The history of race relations in Mississippi is one of the South's most tumultuous. More so than other Southerners, white Mississippians had an irrational fear of sex between blacks and whites. This hysteria, codified in anti-miscegenation laws, as well as through forced segregation at all levels, originated before the civil war. Its principles were passed on through successive generations. In the 1950s, students did not have the most up-to-date texts in their classrooms, but they knew the evils of mixing the races, even in the first grade. Mississippi legislation prohibited anyone from even suggesting "social equality or intermarriage between whites and Negroes." A law passed in 1892 carried a $500 penalty and ten years in prison for any resident of Mississippi who would dare to have sexual intercourse with a member of another race.
Mississippi was hardly alone in its antipathy.

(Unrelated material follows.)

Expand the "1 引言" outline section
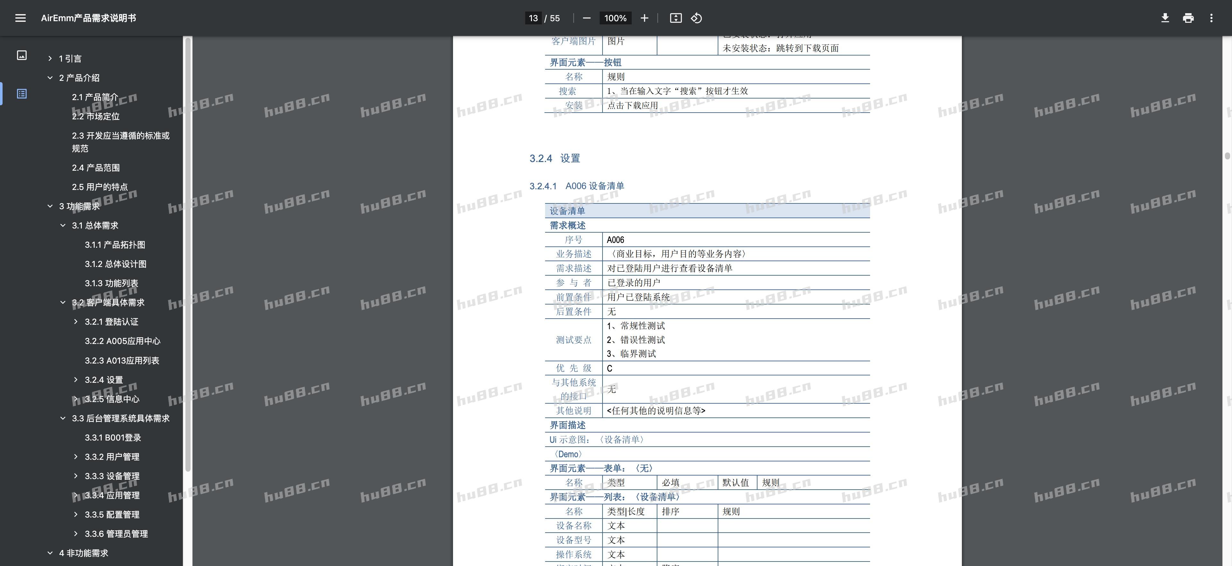 tap(51, 58)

South Carolina Governor, and later U.S. Senator, Ben "Pitchfork" Tillman once said in a campaign speech that "the one crime that warrants lynching; and Governor as I am, I would lead a mob to lynch the Negro who ravishes a white woman." Tillman was just one of a long line of state governors who were openly hostile, even hateful, of blacks. Mississippi Governor James K. Varddaman once told an audience, "If it is necessary every Negro in the state will be lynched, it will be done to maintain white supremacy."
Although it would be factually incorrect to say that blacks were lynched everywhere in Mississippi (they were not), statistics show that the delta region had the highest number of lynchings during the period 1880-1930 and therefore, the highest in the nation. Ominously, Tallahatchie and Leflore County were at the top of the list. Some of the many reasons that blacks were lynched by vicious mobs defy belief. They included inflammatory language, loitering, unruly remarks, demanding respect, disorderly conduct, testifying against a white man and trying to vote.
It was into this volatile land, poisoned by decades of racism and paranoia, that a black Chicago teenager was placed for his summer vacation.